:: Exercise details ::
The job is to find each line in the entries holding the string "computer" and copy that line.

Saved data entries
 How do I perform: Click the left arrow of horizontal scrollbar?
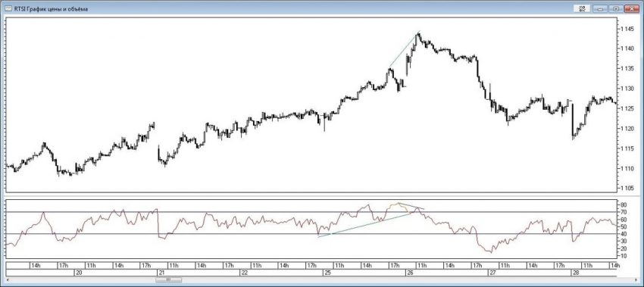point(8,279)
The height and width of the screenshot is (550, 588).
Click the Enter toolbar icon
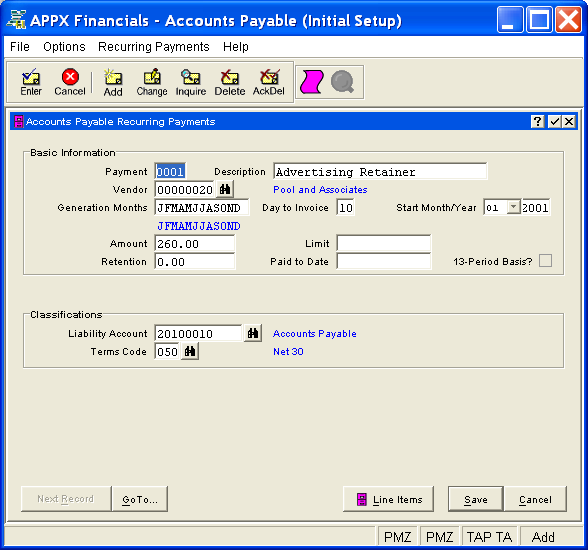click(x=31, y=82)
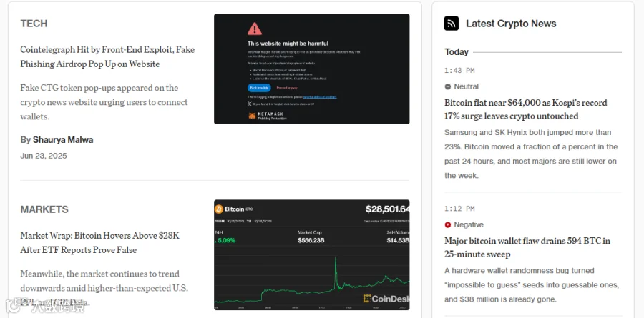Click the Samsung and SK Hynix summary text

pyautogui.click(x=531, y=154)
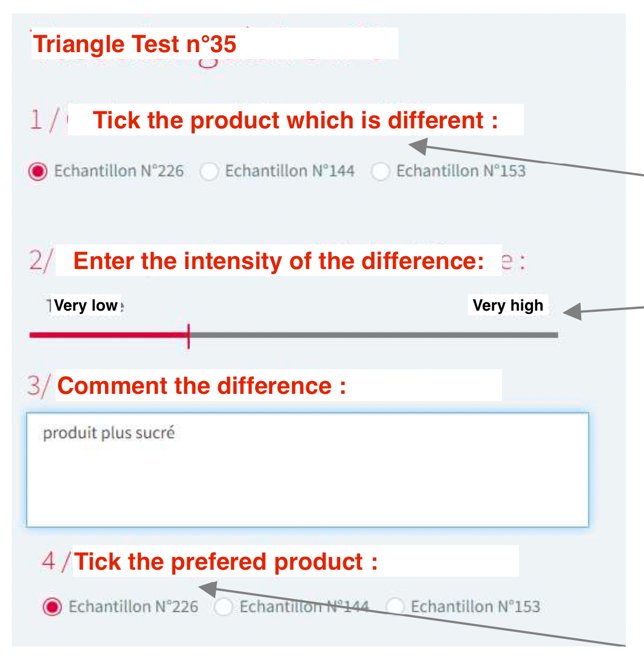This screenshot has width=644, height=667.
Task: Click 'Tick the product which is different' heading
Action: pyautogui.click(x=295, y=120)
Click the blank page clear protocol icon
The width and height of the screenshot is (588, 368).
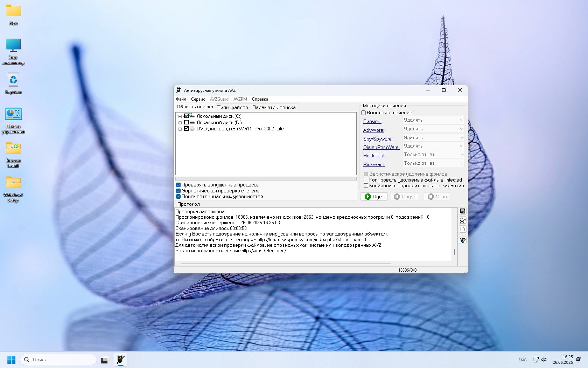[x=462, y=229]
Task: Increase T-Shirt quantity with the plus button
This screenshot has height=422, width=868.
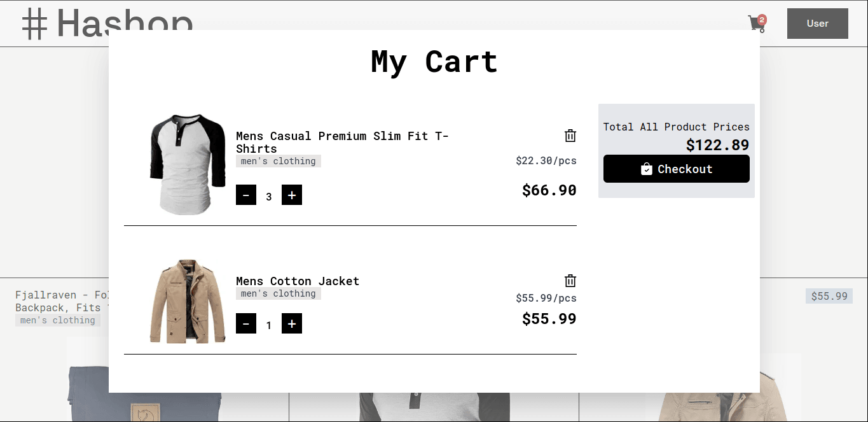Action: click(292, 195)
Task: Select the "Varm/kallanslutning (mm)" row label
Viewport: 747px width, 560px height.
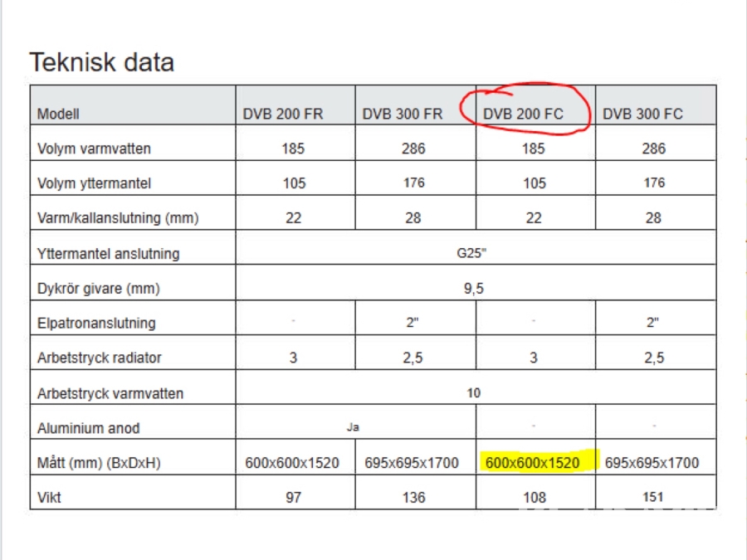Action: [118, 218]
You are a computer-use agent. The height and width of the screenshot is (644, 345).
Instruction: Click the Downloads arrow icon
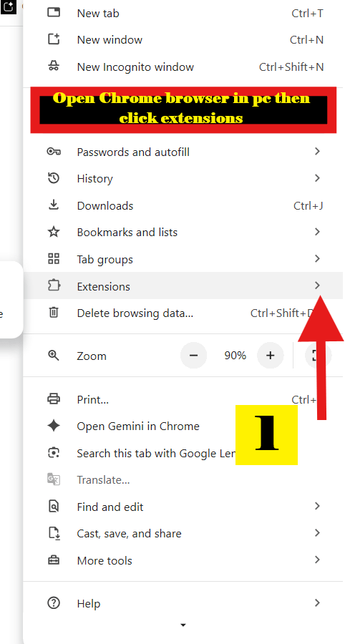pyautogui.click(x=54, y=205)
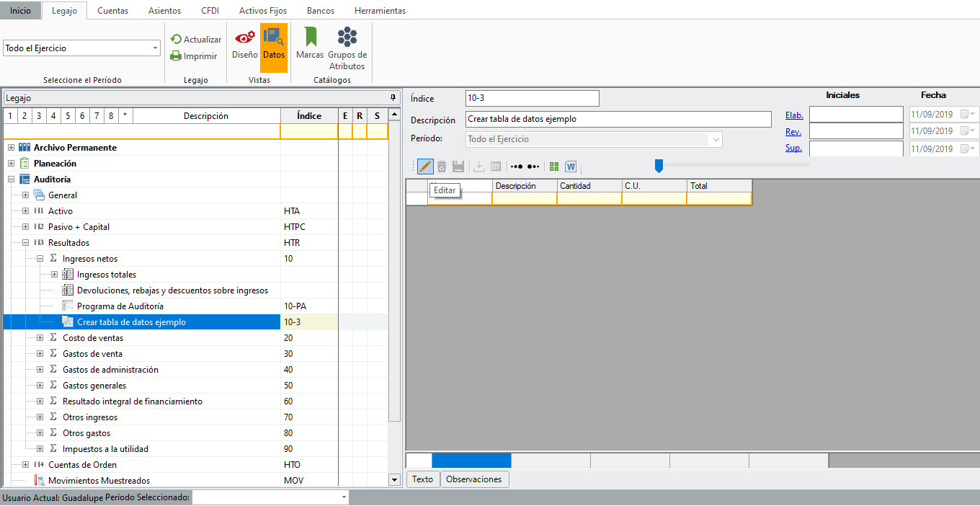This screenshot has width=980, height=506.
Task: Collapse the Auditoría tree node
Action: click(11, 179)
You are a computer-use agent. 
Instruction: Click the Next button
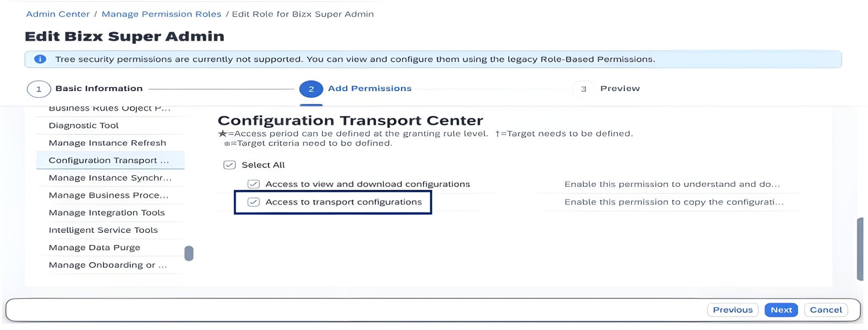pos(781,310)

:: Result of this task ::
You are a computer-use agent. The height and width of the screenshot is (644, 345).
You are a computer-use agent. 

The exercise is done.